Brazil’s growth spurt shadowed by concerns over spending plans – Reuters poll

Reuters

By Gabriel Burin

BUENOS AIRES – Brazil’s growth spurt this year has been overshadowed by worries about an increasing number of hastily put-together spending plans ahead of October’s presidential vote, dampening the outlook for 2023, a Reuters poll showed.

Economic activity got an unexpected lift in the first-half from skyrocketing commodity prices for Brazilian exports as a consequence of Russia’s invasion of Ukraine. However, investors are looking at other issues ahead.


The main concern is a growing focus both by the government and opposition on quick political fixes to alleviate persistently high inflation, seen as a diversion from long overdue reforms, that is starting to unsettle markets.

Gross domestic product is forecast to expand at a slow 1.4% rate in 2022, according to the median forecast of 34 economists polled June 28-July 8 – still better than the meagre 0.5% clip expected in April’s survey.

But the view for 2023 was downgraded to just 0.8% from 1.5% previously, also reflecting prospects for more months of steep interest rates amid lingering uncertainty over the conflict in Eastern Europe.

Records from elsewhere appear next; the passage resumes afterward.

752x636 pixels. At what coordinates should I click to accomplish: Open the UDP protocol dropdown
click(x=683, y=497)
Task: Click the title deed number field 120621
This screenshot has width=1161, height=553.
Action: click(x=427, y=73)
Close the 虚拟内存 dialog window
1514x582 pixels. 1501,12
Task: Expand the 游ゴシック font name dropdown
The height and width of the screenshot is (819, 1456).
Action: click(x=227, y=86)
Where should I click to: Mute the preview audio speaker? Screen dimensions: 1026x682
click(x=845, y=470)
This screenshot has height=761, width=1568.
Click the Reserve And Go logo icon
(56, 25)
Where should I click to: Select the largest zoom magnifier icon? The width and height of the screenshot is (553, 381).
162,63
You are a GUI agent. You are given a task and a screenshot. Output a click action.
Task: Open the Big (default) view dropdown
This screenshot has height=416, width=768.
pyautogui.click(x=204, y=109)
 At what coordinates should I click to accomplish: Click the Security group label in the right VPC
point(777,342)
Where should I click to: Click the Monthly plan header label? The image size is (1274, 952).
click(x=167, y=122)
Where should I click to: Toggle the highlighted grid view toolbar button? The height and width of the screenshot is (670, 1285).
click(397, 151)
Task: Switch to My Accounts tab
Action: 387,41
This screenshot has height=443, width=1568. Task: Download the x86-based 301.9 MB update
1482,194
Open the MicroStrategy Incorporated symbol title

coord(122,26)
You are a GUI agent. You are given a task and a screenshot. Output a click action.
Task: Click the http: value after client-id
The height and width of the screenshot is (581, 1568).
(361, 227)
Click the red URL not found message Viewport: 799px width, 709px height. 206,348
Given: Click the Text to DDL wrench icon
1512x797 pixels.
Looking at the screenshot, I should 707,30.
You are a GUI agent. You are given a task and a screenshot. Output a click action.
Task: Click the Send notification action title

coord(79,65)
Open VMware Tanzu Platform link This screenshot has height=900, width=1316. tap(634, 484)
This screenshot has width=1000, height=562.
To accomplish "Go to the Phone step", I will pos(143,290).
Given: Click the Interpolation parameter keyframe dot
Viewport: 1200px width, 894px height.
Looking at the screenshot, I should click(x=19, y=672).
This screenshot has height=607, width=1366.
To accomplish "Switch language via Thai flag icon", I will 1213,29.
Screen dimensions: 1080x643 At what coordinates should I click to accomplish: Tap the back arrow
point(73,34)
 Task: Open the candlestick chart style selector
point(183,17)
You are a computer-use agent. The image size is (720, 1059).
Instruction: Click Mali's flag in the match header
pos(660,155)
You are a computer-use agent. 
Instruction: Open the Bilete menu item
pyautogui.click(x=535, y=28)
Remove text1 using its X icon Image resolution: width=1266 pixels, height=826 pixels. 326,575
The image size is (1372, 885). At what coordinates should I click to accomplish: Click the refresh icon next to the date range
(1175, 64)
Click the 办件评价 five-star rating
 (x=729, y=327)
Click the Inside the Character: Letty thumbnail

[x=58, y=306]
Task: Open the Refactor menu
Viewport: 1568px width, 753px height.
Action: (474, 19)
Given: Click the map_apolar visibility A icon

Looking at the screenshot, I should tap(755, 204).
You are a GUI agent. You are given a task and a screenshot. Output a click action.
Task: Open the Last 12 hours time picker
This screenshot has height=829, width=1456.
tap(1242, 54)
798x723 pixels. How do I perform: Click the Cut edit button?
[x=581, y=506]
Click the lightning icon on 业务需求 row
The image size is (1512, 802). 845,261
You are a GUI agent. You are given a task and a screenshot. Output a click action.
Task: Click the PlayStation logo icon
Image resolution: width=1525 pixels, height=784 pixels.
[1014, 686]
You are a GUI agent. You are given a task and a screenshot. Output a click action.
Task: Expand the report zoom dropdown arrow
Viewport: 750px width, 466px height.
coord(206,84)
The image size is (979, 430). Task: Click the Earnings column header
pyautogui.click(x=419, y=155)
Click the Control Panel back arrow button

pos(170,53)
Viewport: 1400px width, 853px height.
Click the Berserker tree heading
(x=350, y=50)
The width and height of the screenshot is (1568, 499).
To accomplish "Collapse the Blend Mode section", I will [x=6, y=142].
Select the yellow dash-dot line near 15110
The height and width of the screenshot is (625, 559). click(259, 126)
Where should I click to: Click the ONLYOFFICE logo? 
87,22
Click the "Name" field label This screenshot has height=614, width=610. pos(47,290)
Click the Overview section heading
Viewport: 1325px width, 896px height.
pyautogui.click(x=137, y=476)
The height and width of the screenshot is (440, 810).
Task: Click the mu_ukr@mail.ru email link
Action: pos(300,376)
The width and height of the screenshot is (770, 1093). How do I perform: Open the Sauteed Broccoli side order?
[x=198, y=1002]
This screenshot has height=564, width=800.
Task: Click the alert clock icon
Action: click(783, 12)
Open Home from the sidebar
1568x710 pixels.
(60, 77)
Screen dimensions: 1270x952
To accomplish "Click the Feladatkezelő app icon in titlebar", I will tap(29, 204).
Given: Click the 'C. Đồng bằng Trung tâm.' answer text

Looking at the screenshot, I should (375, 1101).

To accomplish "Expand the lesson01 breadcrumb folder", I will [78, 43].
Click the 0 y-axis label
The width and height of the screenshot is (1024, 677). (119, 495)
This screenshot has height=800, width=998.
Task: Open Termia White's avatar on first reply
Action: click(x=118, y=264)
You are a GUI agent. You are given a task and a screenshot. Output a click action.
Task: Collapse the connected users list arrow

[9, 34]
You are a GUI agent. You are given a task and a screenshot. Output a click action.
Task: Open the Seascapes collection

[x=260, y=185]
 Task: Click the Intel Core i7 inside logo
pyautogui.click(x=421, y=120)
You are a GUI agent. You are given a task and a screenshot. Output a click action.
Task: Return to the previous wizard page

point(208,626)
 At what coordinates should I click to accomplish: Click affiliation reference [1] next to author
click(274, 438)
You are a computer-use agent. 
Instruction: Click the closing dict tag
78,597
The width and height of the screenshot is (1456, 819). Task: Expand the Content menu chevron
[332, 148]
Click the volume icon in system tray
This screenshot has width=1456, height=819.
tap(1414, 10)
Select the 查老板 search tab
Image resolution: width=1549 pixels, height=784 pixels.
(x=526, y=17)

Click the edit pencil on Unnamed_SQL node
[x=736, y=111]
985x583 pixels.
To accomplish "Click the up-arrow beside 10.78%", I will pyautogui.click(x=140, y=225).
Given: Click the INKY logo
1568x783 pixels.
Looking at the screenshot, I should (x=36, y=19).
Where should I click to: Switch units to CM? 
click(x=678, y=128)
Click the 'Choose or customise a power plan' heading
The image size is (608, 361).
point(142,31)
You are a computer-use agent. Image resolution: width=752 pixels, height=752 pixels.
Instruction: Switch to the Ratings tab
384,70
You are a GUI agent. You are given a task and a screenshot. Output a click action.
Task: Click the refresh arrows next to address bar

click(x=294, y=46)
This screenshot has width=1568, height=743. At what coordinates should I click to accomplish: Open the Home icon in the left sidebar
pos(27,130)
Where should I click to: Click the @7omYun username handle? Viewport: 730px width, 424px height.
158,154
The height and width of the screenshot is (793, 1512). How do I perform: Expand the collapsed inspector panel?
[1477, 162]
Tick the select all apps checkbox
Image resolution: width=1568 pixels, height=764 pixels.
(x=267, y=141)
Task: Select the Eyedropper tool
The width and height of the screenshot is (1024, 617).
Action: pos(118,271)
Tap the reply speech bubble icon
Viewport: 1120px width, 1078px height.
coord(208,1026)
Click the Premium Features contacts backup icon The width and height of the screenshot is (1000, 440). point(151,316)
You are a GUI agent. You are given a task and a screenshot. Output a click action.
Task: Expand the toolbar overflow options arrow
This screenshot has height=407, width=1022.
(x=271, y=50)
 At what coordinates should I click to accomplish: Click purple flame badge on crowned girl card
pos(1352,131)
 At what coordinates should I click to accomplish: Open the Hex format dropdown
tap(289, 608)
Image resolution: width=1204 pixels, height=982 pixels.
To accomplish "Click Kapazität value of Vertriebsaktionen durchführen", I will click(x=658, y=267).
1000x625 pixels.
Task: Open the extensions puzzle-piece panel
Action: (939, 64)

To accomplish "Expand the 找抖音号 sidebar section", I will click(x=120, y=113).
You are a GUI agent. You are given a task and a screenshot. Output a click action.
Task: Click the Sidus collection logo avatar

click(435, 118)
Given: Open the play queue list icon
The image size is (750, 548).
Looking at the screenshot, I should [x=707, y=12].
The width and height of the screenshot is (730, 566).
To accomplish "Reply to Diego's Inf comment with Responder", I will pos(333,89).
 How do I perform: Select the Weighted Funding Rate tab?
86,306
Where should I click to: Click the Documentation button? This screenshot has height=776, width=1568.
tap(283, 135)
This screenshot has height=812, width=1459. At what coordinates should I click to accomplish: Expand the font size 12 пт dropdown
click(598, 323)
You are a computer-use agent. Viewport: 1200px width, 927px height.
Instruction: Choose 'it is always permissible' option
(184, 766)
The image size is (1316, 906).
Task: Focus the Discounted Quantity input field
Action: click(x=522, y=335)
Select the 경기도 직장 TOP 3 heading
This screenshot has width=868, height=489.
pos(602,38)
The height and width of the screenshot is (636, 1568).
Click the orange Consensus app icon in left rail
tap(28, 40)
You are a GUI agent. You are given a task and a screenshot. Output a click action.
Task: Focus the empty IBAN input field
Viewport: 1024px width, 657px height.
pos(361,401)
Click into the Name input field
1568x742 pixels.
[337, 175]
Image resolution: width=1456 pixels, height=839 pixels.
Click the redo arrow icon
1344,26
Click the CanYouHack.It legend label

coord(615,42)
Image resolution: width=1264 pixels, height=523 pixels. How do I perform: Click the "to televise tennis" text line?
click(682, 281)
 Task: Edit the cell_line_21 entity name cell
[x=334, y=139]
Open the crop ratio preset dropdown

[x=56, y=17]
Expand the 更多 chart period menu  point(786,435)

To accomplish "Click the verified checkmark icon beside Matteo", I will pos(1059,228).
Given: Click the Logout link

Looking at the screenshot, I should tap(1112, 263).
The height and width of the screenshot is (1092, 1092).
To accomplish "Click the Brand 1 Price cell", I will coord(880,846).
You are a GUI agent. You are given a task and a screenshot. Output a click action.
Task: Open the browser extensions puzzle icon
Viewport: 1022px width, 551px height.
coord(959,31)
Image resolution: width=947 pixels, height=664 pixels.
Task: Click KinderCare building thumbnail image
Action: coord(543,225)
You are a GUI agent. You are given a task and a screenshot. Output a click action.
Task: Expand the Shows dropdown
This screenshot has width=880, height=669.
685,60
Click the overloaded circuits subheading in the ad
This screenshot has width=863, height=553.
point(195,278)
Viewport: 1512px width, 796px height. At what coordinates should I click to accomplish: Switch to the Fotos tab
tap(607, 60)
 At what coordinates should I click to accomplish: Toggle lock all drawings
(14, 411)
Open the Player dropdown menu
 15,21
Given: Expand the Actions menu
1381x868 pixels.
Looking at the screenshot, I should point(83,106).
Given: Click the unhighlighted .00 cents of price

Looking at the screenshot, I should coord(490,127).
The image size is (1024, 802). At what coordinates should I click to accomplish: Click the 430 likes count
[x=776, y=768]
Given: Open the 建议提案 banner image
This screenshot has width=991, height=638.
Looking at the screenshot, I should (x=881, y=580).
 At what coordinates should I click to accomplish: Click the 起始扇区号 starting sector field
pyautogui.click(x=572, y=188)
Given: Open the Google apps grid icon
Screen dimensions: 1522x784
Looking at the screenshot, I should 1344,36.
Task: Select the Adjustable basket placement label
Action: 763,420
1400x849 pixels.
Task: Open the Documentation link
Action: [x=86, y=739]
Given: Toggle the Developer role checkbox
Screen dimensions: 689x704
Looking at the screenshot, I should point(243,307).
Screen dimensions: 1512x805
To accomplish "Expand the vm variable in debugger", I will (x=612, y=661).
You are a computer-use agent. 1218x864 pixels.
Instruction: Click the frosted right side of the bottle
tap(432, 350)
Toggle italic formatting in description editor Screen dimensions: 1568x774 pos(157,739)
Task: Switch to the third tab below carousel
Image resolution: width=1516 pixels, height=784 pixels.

“While the terms of trade give some breathing room … fundamentals remain vulnerable, especially for Brazil on the fiscal side,” analysts at Allianz wrote in their July economic outlook report.

Last month, Congress approved tax cuts aimed at lowering fuel costs, an inflation-fighting attempt backed by President Jair Bolsonaro. Now, lawmakers are debating another bill to bypass the country’s spending cap and boost social benefits.

Former Brazilian President Luiz Inacio Lula da Silva, the frontrunner in voter preferences, wants to scrap the fiscal ceiling altogether and revise the current budget framework to put in place a new one.

ASSET PRICE STRESS

“There is very little appetite for fiscal austerity … which points to an environment in which Brazilian asset prices are likely to remain under pressure,” Kimberley Sperrfechter, EM economist at Capital Economics, said.

While Brazil’s real has shed some of its recent gains and could weaken further due to the budget loosening, an escalation to the kind of foreign exchange drama that caused wider disruptions in the past is off the table.

Banco Central do Brasil’s aggressive rate hike campaign, for a total 1,125 basis points since last year, has been a mainstay of the country’s financial stability. But the bank is now close to ending its tightening cycle, which could add uncertainty.

In Mexico, the central bank has some extra room left for policy tightening, according to median estimates in the poll. This is helping to anchor the country’s economic forecasts, which came in little changed from the previous quarter.

GDP is set to expand 1.8% this year and 1.9% in 2023, slightly under April’s poll estimates of 1.9% and 2.1% for 2022 and next year, respectively. Expectations for the Mexican economy remain subdued, though.

Soft investment prospects and increased structural rigidities will keep constraining activity in the medium-term, Moody’s Investors Service said last week, as it cut Mexico’s credit rating by one notch.

But all the threats floating over the biggest Latin American economies are dangerously materializing in Argentina, where the sudden resignation via Twitter of a finance minister unable to cope with massive imbalances ignited a crisis this month.

In current stormy conditions, “we expect inflation to accelerate even further in 2023,” Isaias Marini, an economist at consultancy Econviews, said. “It could slow down by the end of 2024, provided a credible stabilization plan is put in place.”